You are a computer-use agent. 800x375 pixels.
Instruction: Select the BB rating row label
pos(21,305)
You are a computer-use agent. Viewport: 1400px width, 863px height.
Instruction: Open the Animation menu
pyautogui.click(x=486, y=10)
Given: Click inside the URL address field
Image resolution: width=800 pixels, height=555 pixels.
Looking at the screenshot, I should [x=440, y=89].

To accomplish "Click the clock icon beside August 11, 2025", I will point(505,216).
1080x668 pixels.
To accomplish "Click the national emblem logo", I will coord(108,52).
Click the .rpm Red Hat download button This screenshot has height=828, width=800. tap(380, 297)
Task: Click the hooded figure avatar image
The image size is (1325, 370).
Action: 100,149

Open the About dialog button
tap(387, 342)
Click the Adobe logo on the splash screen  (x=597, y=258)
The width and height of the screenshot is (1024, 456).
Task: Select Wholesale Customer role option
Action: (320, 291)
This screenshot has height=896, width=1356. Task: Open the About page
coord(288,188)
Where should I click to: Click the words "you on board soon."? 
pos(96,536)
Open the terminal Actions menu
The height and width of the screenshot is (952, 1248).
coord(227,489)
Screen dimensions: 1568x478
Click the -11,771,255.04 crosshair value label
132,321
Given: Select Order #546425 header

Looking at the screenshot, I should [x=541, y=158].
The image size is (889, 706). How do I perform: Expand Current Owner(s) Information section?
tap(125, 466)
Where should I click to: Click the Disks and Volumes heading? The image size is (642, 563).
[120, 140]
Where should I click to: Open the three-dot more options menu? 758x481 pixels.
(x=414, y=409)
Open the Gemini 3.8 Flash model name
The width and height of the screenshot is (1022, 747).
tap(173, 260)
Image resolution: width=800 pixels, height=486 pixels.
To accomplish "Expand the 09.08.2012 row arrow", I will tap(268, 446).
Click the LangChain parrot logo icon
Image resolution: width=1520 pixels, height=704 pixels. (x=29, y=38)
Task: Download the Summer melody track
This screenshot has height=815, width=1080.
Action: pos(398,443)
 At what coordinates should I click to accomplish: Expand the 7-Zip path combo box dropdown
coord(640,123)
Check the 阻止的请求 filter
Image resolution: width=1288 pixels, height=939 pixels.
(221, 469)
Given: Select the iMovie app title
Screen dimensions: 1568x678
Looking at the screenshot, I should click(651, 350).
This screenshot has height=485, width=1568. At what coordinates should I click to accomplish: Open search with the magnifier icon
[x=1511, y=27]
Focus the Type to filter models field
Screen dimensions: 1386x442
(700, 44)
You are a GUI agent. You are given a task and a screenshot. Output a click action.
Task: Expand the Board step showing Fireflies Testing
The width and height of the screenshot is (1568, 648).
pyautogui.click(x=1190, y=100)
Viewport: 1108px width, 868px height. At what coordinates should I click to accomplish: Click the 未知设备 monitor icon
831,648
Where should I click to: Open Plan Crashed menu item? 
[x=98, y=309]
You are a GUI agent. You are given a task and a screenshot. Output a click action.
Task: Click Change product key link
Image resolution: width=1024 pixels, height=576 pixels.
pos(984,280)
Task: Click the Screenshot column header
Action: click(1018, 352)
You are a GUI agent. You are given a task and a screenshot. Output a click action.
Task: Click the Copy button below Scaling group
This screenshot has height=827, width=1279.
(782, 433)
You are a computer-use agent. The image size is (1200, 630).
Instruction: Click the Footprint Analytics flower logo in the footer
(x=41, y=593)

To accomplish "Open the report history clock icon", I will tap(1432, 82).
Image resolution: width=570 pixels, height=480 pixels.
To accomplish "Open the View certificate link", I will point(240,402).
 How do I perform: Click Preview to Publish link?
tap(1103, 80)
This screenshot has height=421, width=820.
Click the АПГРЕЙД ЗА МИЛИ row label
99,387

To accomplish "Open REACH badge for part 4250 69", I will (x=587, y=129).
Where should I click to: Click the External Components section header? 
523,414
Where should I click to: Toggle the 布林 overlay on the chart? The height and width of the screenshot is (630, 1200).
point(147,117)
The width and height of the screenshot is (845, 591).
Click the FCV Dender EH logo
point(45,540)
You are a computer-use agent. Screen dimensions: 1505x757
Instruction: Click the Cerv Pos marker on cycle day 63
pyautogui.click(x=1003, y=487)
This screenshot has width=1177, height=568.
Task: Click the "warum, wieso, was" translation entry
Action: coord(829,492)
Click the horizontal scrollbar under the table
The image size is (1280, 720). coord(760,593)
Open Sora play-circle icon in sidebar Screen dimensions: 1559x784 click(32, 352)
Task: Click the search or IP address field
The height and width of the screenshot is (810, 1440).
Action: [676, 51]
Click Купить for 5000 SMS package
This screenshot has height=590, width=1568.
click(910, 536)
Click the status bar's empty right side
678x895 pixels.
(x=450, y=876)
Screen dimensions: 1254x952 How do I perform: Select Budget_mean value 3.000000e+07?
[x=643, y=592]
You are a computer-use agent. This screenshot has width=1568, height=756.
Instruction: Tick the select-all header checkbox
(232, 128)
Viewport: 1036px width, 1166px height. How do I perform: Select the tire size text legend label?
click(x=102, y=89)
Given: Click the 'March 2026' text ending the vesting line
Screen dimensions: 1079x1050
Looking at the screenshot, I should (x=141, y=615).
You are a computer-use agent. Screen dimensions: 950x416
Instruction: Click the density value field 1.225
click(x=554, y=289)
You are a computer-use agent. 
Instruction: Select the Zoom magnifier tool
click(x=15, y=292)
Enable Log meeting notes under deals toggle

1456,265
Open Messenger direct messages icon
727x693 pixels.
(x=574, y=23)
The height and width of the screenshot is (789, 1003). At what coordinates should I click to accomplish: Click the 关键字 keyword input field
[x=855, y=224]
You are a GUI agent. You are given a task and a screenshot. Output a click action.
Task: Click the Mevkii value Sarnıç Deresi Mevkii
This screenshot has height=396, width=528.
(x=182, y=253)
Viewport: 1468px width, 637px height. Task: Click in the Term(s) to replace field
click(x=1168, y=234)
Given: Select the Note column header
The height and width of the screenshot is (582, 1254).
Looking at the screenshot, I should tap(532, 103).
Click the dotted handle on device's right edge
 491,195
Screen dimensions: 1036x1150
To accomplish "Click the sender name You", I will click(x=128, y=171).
.....
TASK ITEM: Please give an exact copy of the lines above, beginning with the line containing "Where should I click to: Toggle" and running through the line containing "You are a computer-use agent. Screen dimensions: 1505x757", and of no other lines.

OUTPUT OF THE TASK:
Where should I click to: Toggle the 布林 overlay on the chart? The height and width of the screenshot is (630, 1200).
point(147,117)
The width and height of the screenshot is (845, 591).
Click the FCV Dender EH logo
point(45,540)
You are a computer-use agent. Screen dimensions: 1505x757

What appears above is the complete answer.